WLU centre makes strides

According to the Parkinson Society of Canada, nearly 100, 000 Canadians currently live with the debilitating neurodegenerative disease. This number does not take into account the thousands of Canadians who suffer from other neurodegenerative diseases and movement disorders.

Most who suffer from Parkinson’s disease and other movement disorders struggle to find suitable treatment that can help to ease the severity of their symptoms. Despite extensive research, little has been discovered about how to curb the effects of neurodegenerative and movement disorders.

Since it was established in 2007, the Laurier Movement Disorder Research and Rehabilitation Centre (MDRC) has been on the cutting edge of movement disorder and Parkinson’s research and treatment, gaining both local and international recognition.

The MDRC, which operates out of Wilfrid Laurier University’s Northdale Campus, offers assessment and treatment for patients ranging in age from their early twenties to geriatric patients.

Director of the centre Dr. Quincy Almeida explained that unlike other movement disorder facilities, at the MDRC researchers “aim to understand the disease first then proceed to an appropriate treatment.”

Every room in the centre is utilized to assess the various symptoms of neurodegenerative illnesses including speech, balance and cognitive skills. This, in turn, allows the staff to isolate specific issues that must be addressed and through the use of state of the art equipment attempt to reduce the effects of their symptoms.

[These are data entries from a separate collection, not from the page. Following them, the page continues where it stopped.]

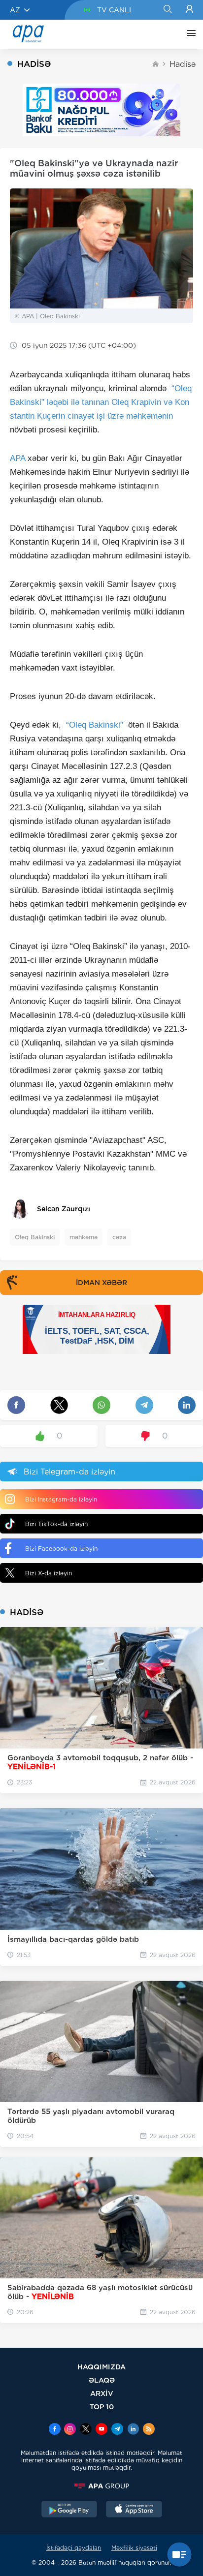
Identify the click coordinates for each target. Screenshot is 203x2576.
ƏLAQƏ (102, 2380)
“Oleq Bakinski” (94, 725)
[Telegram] (117, 2430)
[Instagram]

The centre boasts a large staff comprised of six faculty members, 15 Laurier graduate students and 150 Laurier undergraduate students. Dr. Almeida credits the astonishing success of the program to the Laurier students who work there. “The centre would not run without them,” he said.

Trish Knobl, a second-year master’s student who works at the MDRC began volunteering there early in her undergraduate degree at Laurier.

“Within the MDRC it’s not just the exercise programs that are going on, you have a lot of research going on behind the scenes as well,” she said.

She added, “I love the interaction with the patients.”

“You get to know the patients really well and you get to help them progress through the exercises, which is great because you get to see the benefits and they’re so grateful that you’re able to help them. It’s just a really rewarding experience.”

It was, in fact, a WLU undergraduate student’s thesis that provided a breakthrough in early detection methods for Parkinson’s disease. Upon further testing of the ideas presented in the thesis, it was discovered that the monitoring of speech is an incredibly useful tool in the diagnosis and treatment processes.

The MDRC has thrived as a result of such active student participation. Dr. Almeida explained, “This kind of hands-on learning is invaluable. Students take away so much from it.”

The ongoing success of The Movement Disorders Research and Rehabilitation Centre has no signs of slowing down. Starting next Monday, Sept. 20, the Centre will begin a new rehabilitation program with 200 Parkinson’s patients. The program will look to curbing the progression of the disease using new treatment methods. Almeida is optimistic about the future of the MDRC.

“The time is right for Laurier and for this program,” he said.

“I feel like it’s almost defined my experience at Laurier,” Knobl said of her time at the MDRC, especially dealing directly with patients.

Getting so much experience from the MDRC has really opened my eyes to what I want to do in the future.”